▸ Task prompt: Would it be possible to output exactly, and only, the lines below from the one holding "Screen dimensions: 1679x543" to the last line, both included, with every picture left out?

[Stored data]

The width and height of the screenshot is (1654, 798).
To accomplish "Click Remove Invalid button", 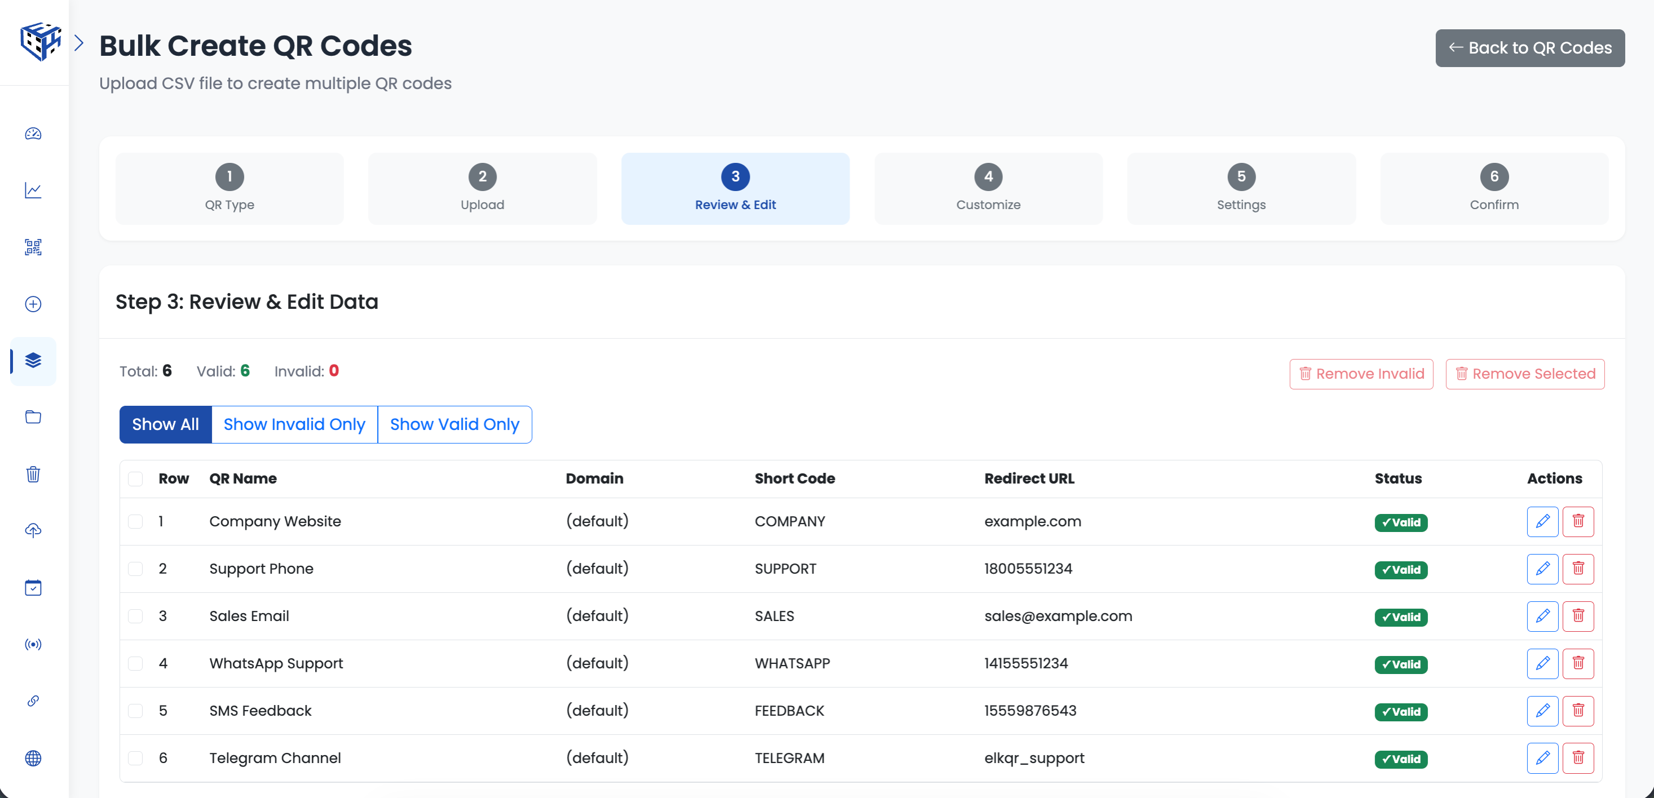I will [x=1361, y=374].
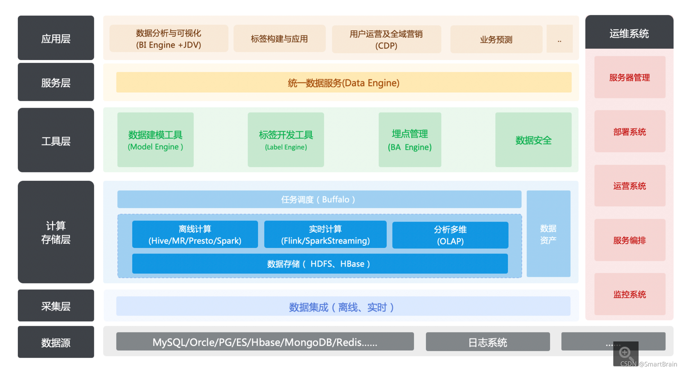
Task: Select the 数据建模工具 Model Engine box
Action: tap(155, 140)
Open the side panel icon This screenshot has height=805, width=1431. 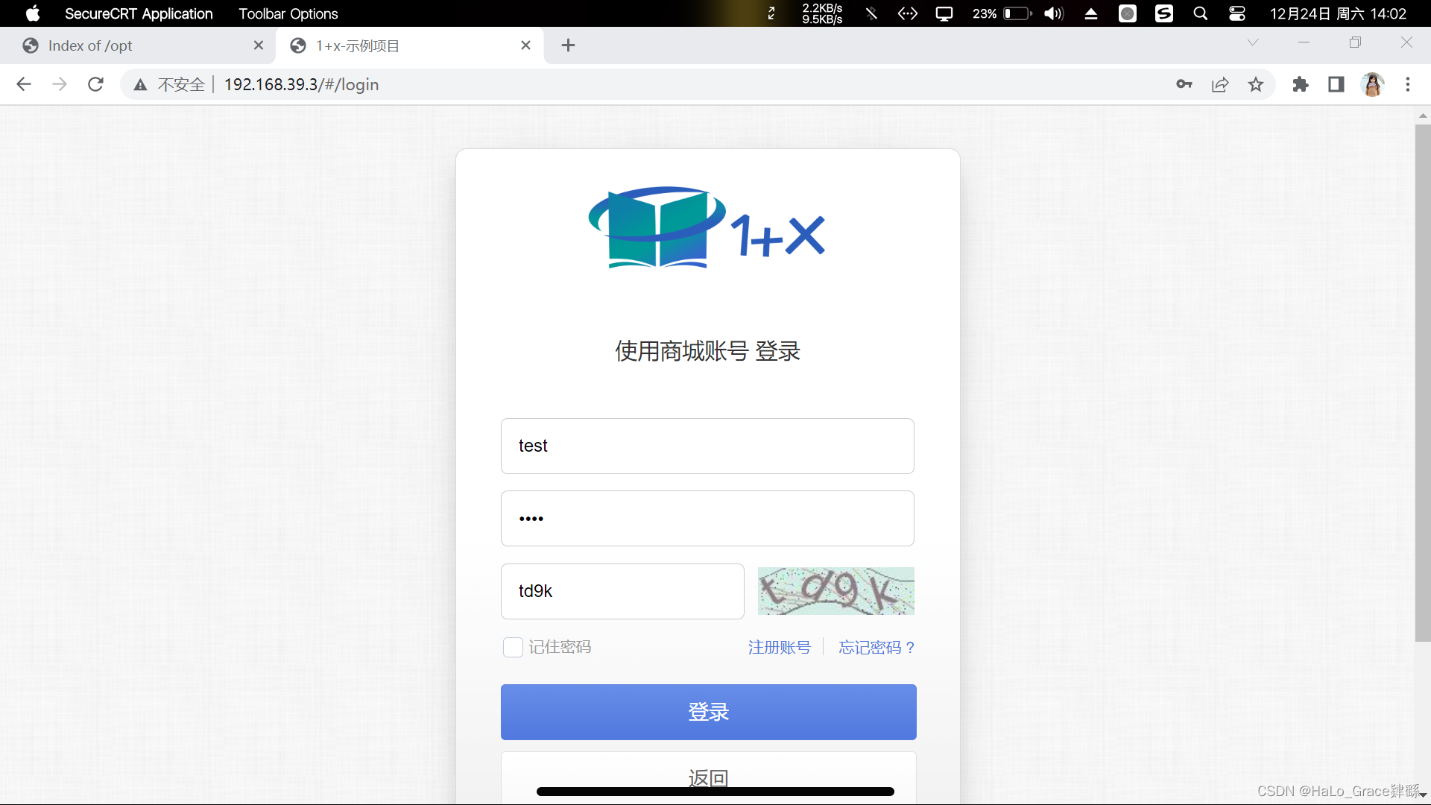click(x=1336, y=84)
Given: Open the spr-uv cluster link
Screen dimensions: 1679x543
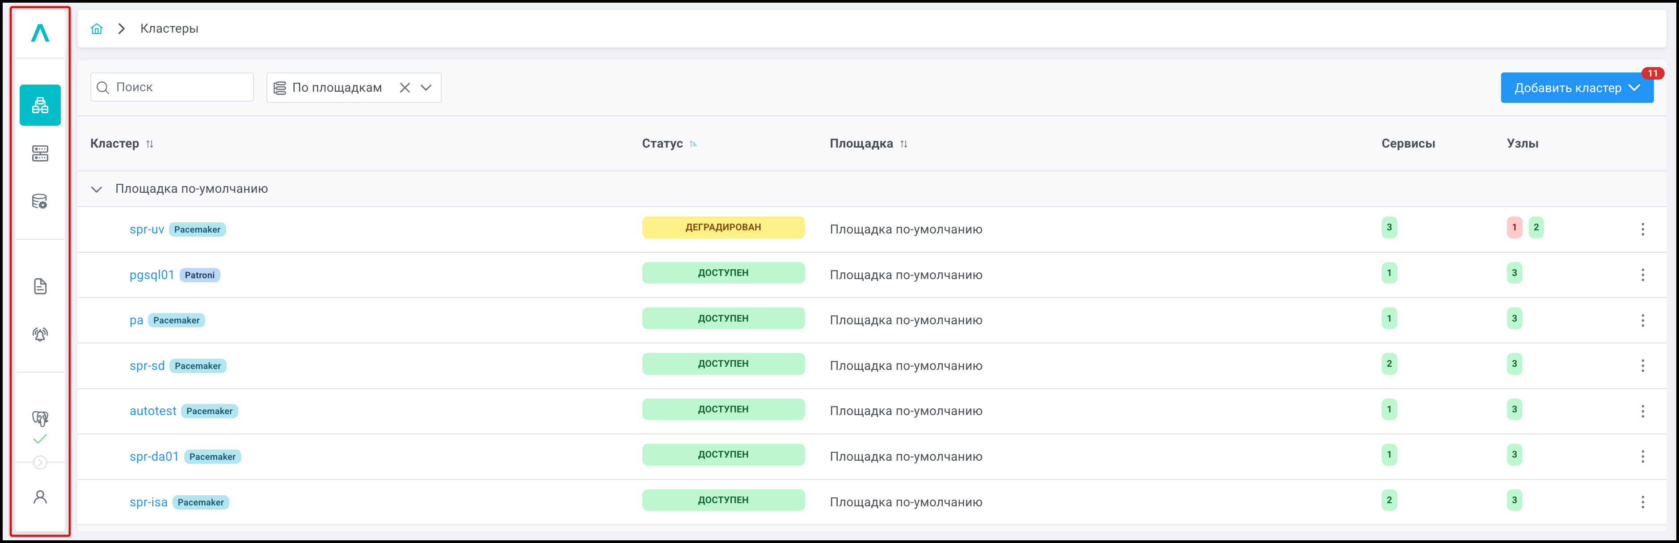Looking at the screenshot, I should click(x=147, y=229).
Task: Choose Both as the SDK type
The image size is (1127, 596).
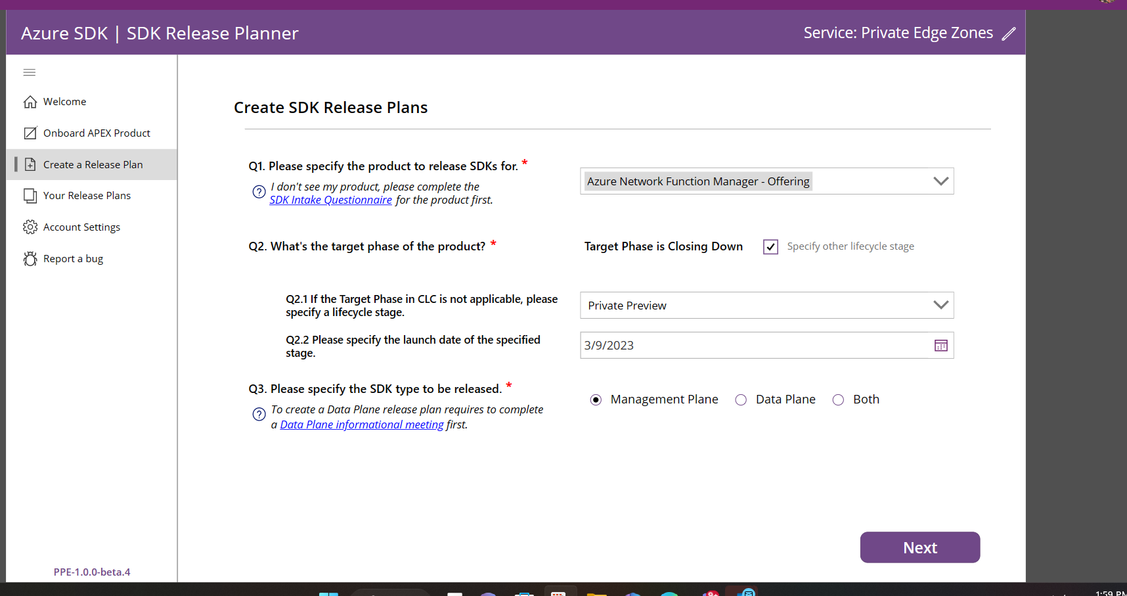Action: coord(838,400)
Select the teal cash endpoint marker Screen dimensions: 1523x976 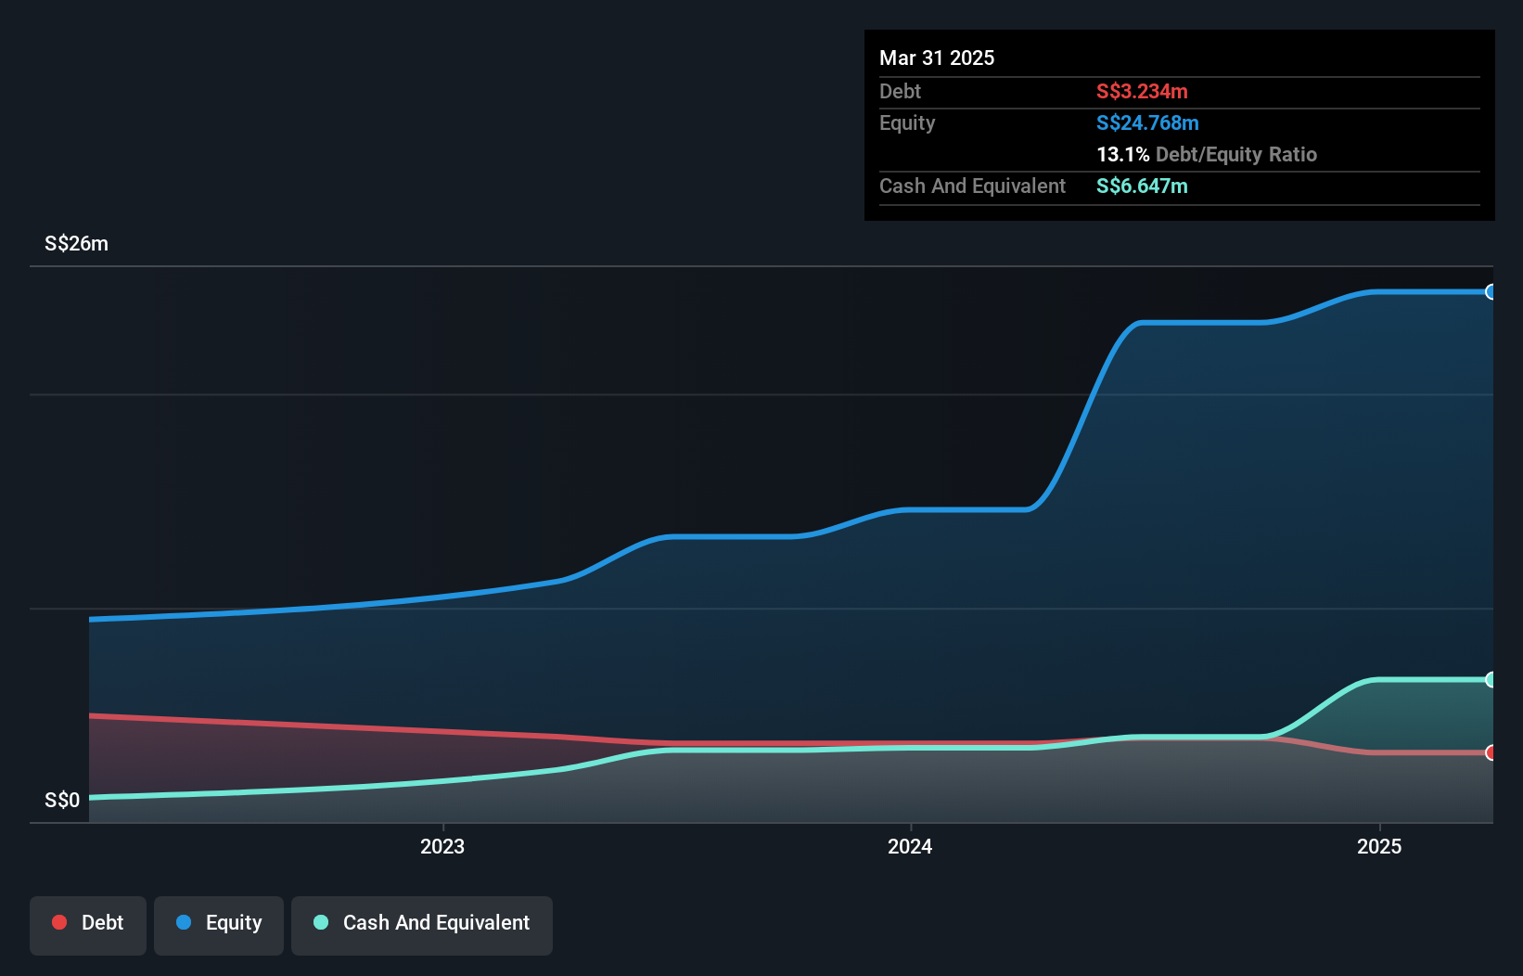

▸ Response below:
Screen dimensions: 1679x543
Looking at the screenshot, I should click(x=147, y=229).
Task: Choose Both as the SDK type
The image size is (1127, 596).
Action: coord(838,400)
Select the teal cash endpoint marker Screen dimensions: 1523x976 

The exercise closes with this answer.